---- Recorded data

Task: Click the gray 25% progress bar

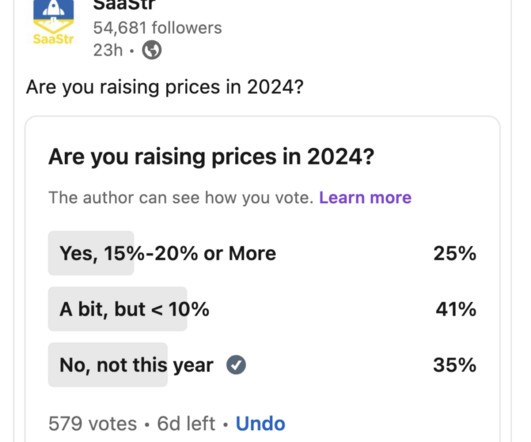Action: coord(91,253)
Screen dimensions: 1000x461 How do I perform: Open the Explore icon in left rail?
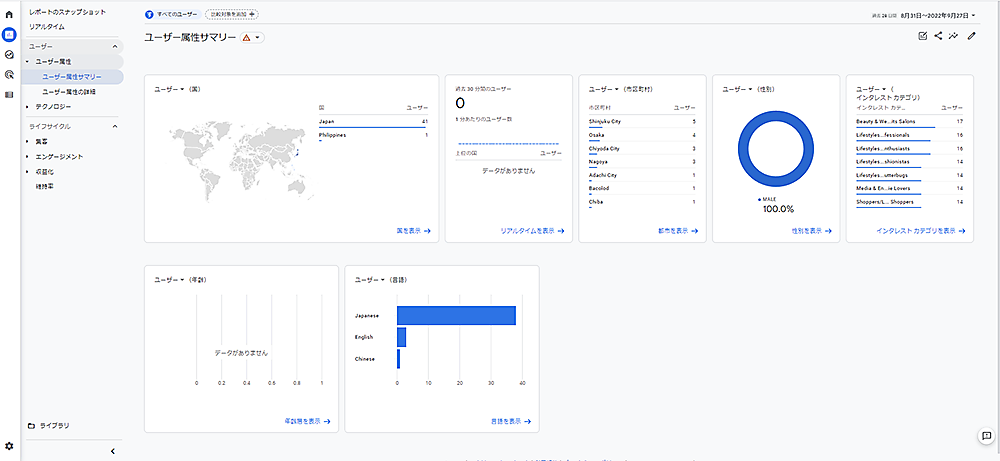9,54
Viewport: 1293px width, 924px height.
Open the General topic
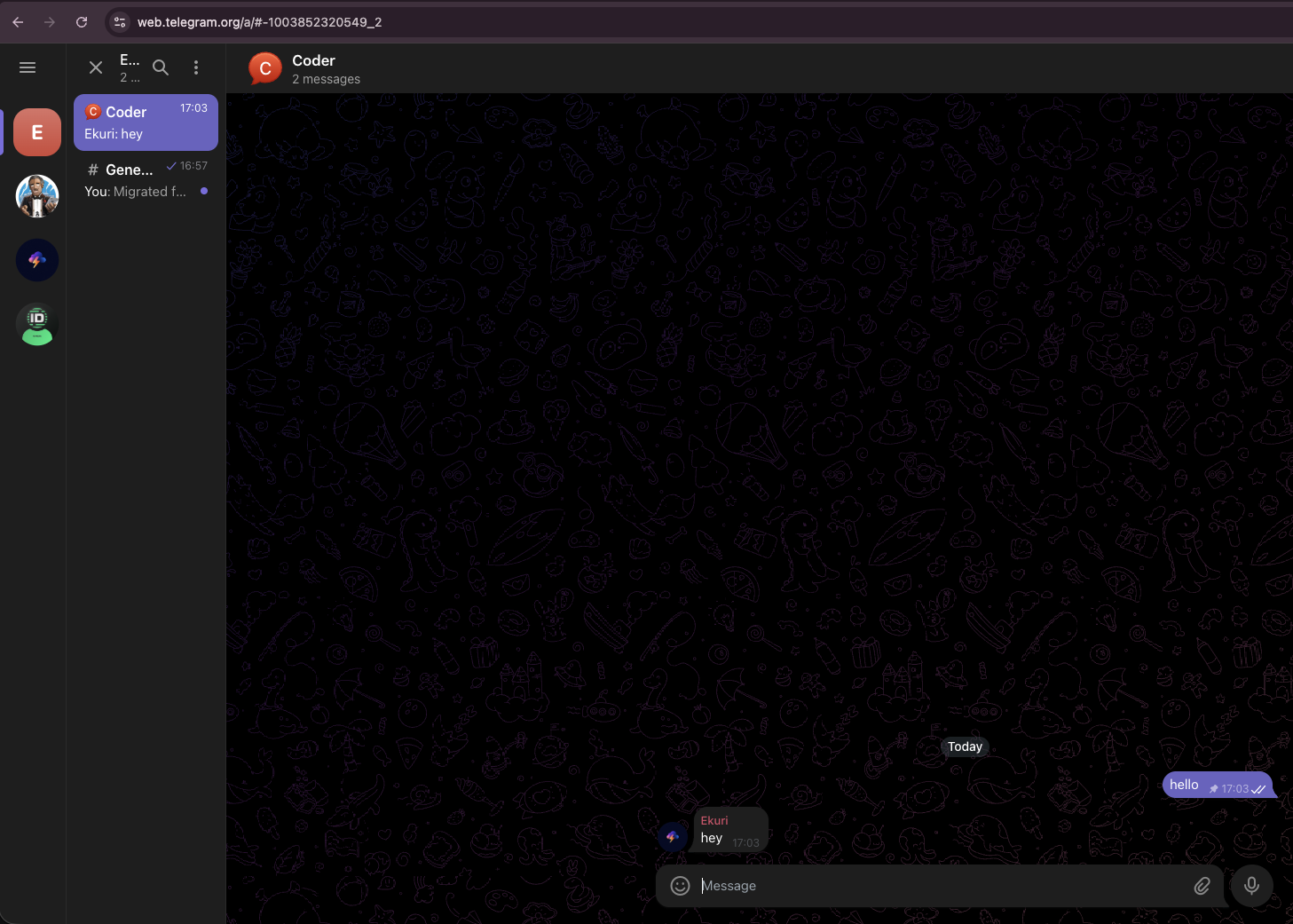point(146,179)
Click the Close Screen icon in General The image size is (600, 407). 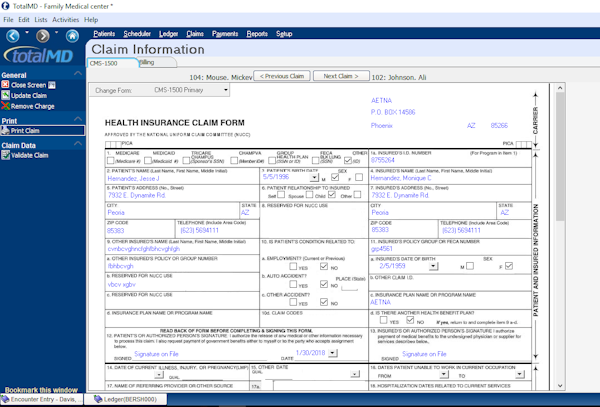7,85
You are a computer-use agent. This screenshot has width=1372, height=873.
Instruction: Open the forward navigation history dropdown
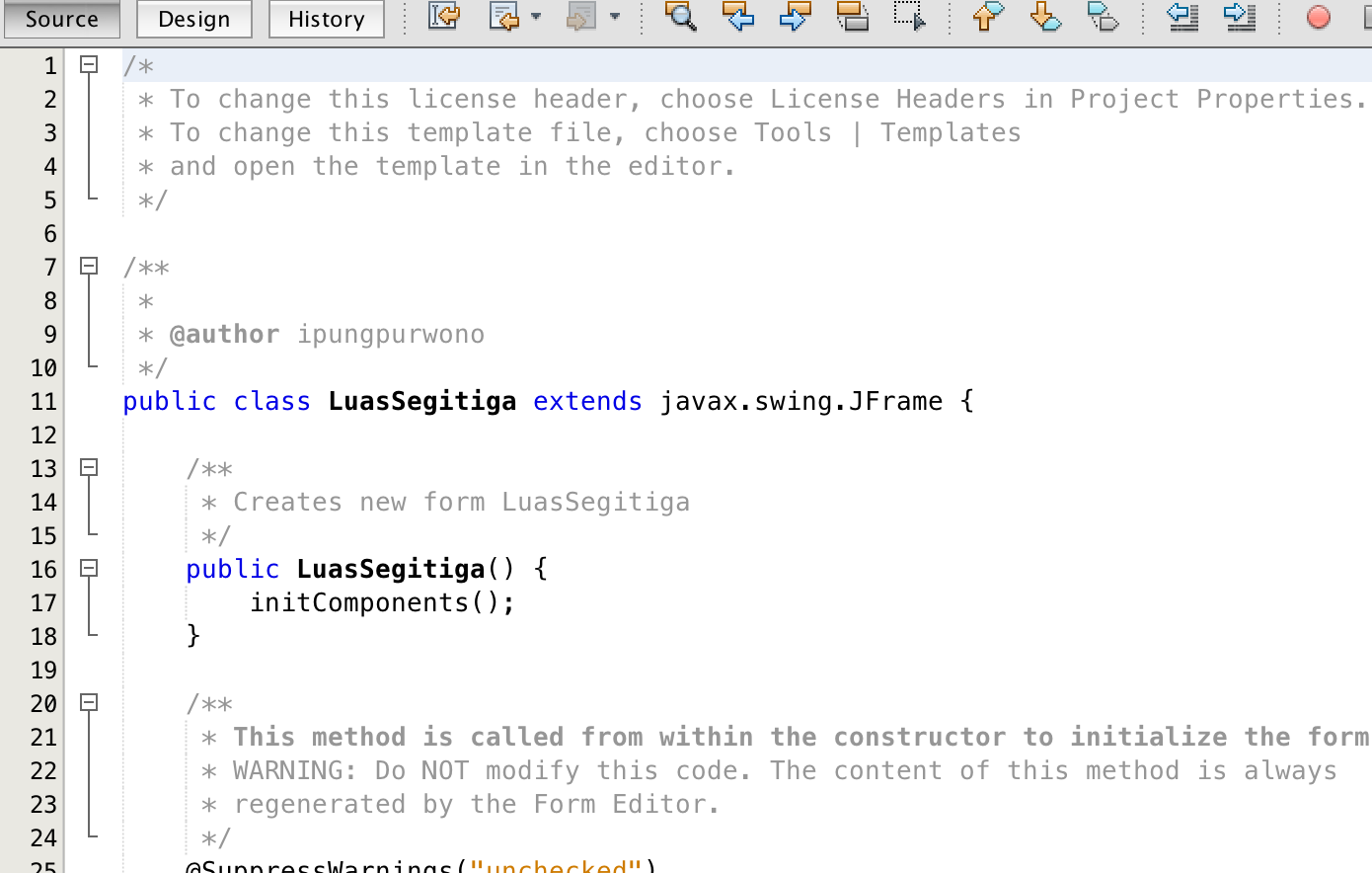[615, 18]
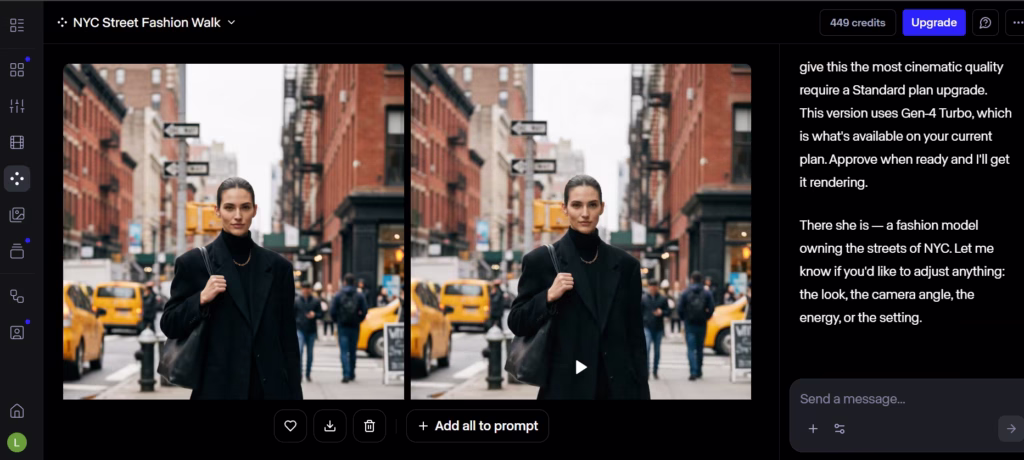
Task: Open the film strip video icon
Action: pos(17,142)
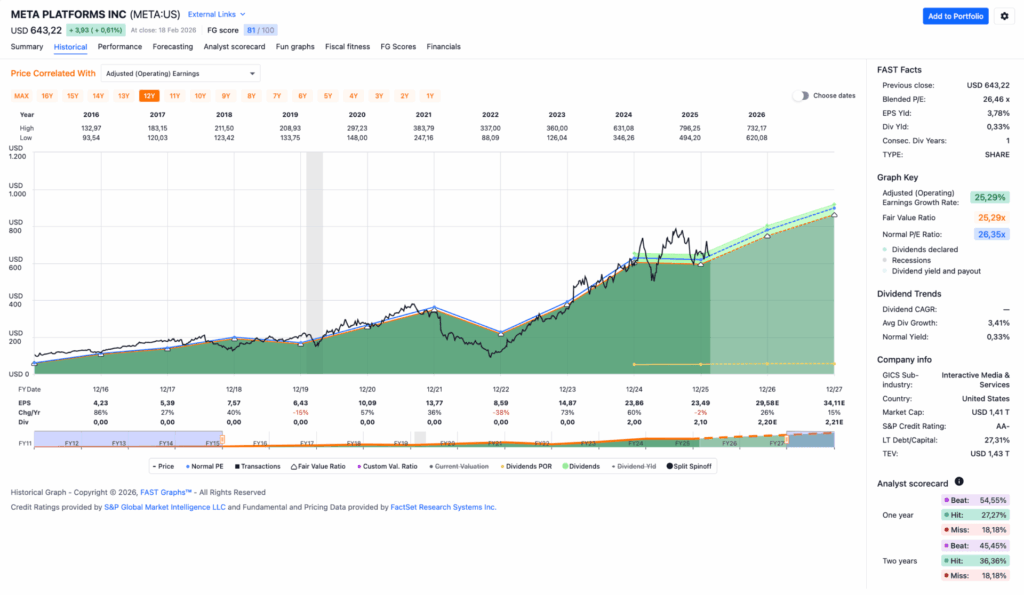Select the MAX time range
This screenshot has width=1024, height=595.
point(21,96)
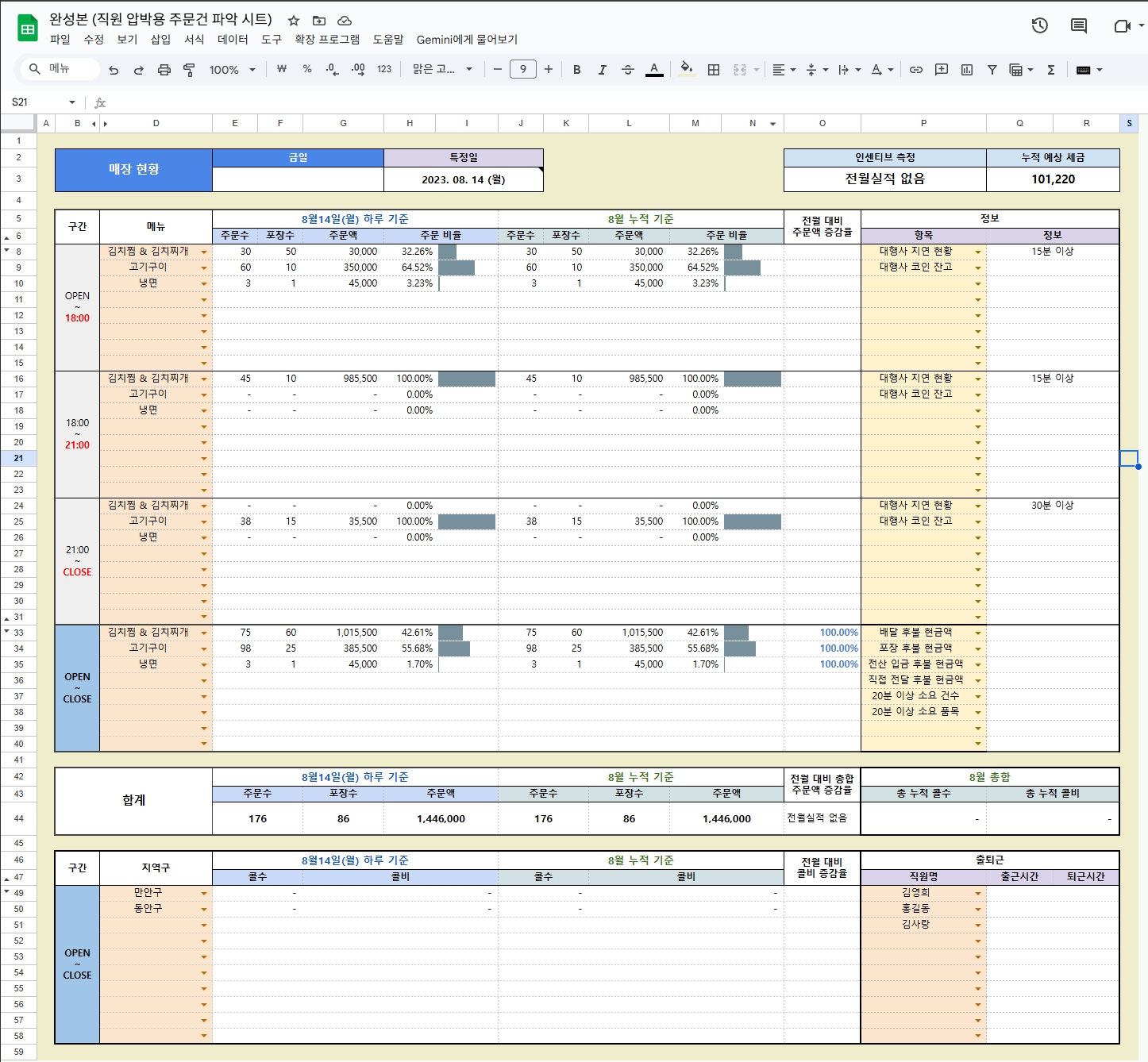The height and width of the screenshot is (1062, 1148).
Task: Open the dropdown in the 고기구이 menu cell
Action: click(204, 267)
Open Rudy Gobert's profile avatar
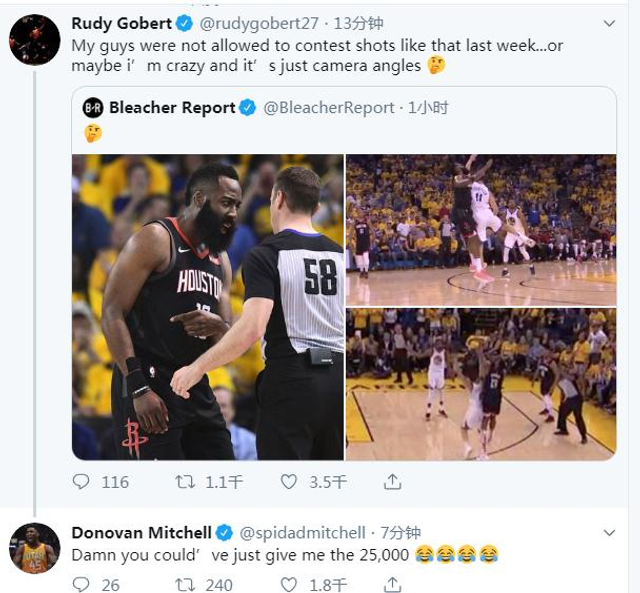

--------

• _Description of the task_: Every line from the one containing "You are a computer-use" through the last line of the data, both included, is to be repeated exactly; the pictures are to be left out.

• _Completed exercise_:
You are a computer-use agent. This screenshot has width=1372, height=873.
Instruction: Open the forward navigation history dropdown
[615, 18]
Task: Open the film strip video icon
Action: pos(17,142)
Select the MAX time range
This screenshot has width=1024, height=595.
point(21,96)
The height and width of the screenshot is (1062, 1148).
Task: Open the dropdown in the 고기구이 menu cell
Action: click(204, 267)
Open Rudy Gobert's profile avatar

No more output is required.